Contro la violenza contro le donne

Il 25 novembre ricorre la Giornata contro la violenza contro le donne, ufficialmente denominata Giornata internazionale per l’eliminazione  della violenza contro le donne. Si tratta di una delle tante giornata speciali stabilite dall’Assemblea generale delle Nazioni Unite. Ce ne sono di ogni tipo, quasi tutte decisamente inutili. Non questa, però. Perché quello della violenza contro le donne è un problema drammatico, che non è stato ancora risolto, purtroppo.

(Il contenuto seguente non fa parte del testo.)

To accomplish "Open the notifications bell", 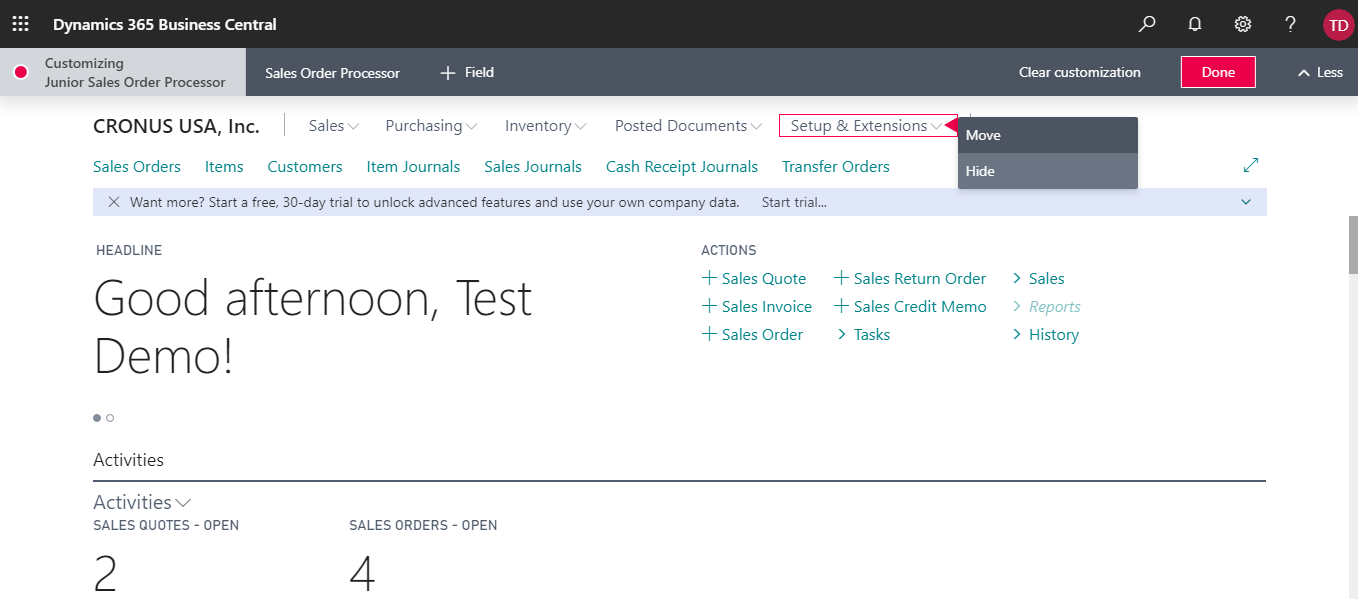I will (1195, 24).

Il 25 novembre: perché è stata scelta questa data

Per quanto il tema andrebbe discusso e ricordato ogni giorno, quello della giornata internazionale è un espediente che serve a creare attenzione mediatica e a far in modo che attorno a quel giorno si coagulino sforzi e attività che diano frutti nel resto dell’anno.

La data non è stata scelta a caso. Fu proposta originariamente nel 1981, nel corso dell’Incontro femminista latino-americano che si tenne nel marzo di quell’anno a Bogotà. Anche allora, c’era un motivo dietro questa scelta. In quel giorno, infatti, 21 anni prima, tre donne vennero brutalmente assassinate da uomini dei servizi di sicurezza del generale Rafael Leònidas Trujillo, il dittatore che governava la Repubblica Dominicana con il terrore.

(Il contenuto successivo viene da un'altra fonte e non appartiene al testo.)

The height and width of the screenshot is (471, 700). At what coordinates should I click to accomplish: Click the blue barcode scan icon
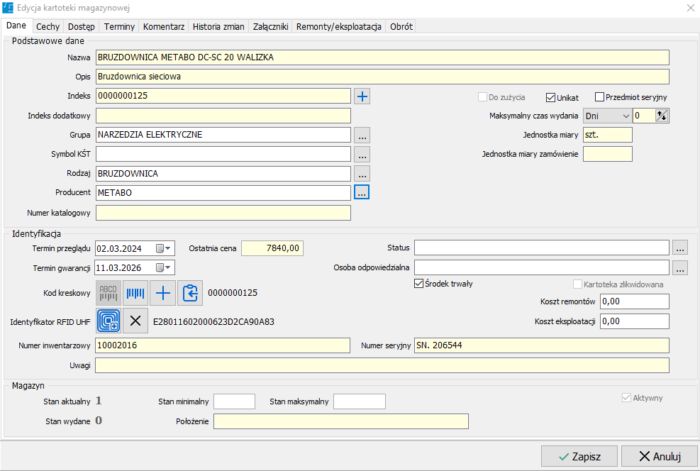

La storia delle sorelle Mirabal

Le tre sorelle Patria, Minerva e Maria Teresa aderirono al movimento clandestino 14 di Giugno il cui obiettivo era quello di rovesciare la sanguinaria dittatura di Trujillo,  il quale – una volta scoperta l’esistenza dell’organizzazione – diede carta bianca al famigerato Sim, la polizia segreta, che scatenò una spietata caccia all’uomo contro tutti gli aderenti, reali o solo sospettati.

Il 25 novembre del 1960 le tre donne furono intercettate mentre si recavano in auto, accompagnate dal loro autista, a un appuntamento con i loro mariti in un luogo segreto. Gli occupanti furono fatti scendere dal mezzo e uccisi a bastonate. Minerva e Maria Teresa usavano il nome in codice di Mariposas, farfalle.

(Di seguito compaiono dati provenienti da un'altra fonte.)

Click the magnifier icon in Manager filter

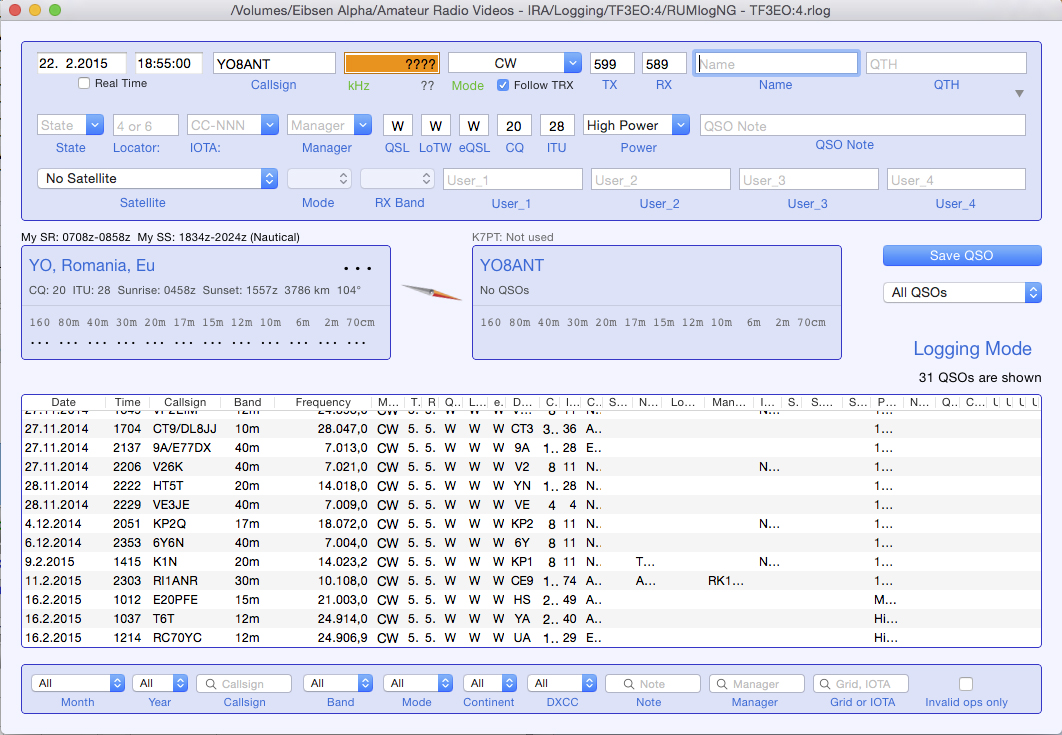tap(723, 684)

A loro è sopravvissuta un’altra sorella, Belgica Adele MIraval-Reyes, la secondogenita, morta nel 2015. Il loro assassinio, che nelle intenzioni del generale, era un messaggio che avrebbe dovuto placare qualsiasi velleità rivoluzionaria servì invece a scuotere molte coscienze. Trujillo sarebbe stato assassinato l’anno successivo.